If the second version of the XFL lasts one full season, it will beat the Alliance of American Football. If it lasts more than one season, the XFL will outlast its first iteration, which played one season and that was it.
And if XFL 2.0 lasts more than three seasons, it will be the most successful competitor to the NFL since the American Football League more than 50 years ago. The bar is not high for startup football leagues in the United States.
The first weekend followed a familiar script. There were reports about strong ratings. There was positive energy. It was good to see football after the Super Bowl is done.

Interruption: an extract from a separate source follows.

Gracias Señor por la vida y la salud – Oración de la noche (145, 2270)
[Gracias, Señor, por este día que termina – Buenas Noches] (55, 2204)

And here’s something else that’s familiar: We wait to see if the second week and beyond can be successful.
Ratings, attendance pretty good for XFL
One thing that stood out about the XFL’s first weekend was that all four games were on major networks. There were two games on Fox, and one each on ESPN and ABC.
And early ratings returns were good, but that’s no surprise. Every new football league has a lot of eyeballs on the opening weekend. There’s a curiosity factor and people don’t want football to end. All four XFL games had an announced attendance between 17,000-18,000, which is fine.
For some reference on the XFL’s ratings, the AAF got 2.9 million viewers for its first game on CBS and that was considered a huge win.
Being on the major networks is huge. In Week 2, two games will be on ABC, one will be on ESPN and the final one is on Fox Sports 1. It adds legitimacy to the league.
Week 1 was a good start. Now can the league build on that foundation?
XFL has a solid beginning
The XFL promised an up-tempo, fun and fan-friendly league. There were a lot of passes, which is good, but it probably fell a little short of the high-flying league that executives were hoping for. It was also the first game together for all these players, and presumably it will get better.
The XFL didn’t have great games in Week 1, though that isn’t entirely in their control. The Saturday games were reasonably competitive, and the Sunday games lagged a bit. St. Louis’ 15-9 win over Dallas on Sunday won’t go in a time capsule.
But it was football. And considering the next NFL game that counts isn’t until Sept. 10, that was enough for many people.
The XFL will have to produce good football. They’ll need to create some stars, especially at quarterback (Cardale Jones perhaps?), because big names are necessary for all sports. And there can’t be any behind-the-scenes business or financial catastrophes brewing, which doomed the AAF.
But it was a good start for the new XFL. That was the easy part.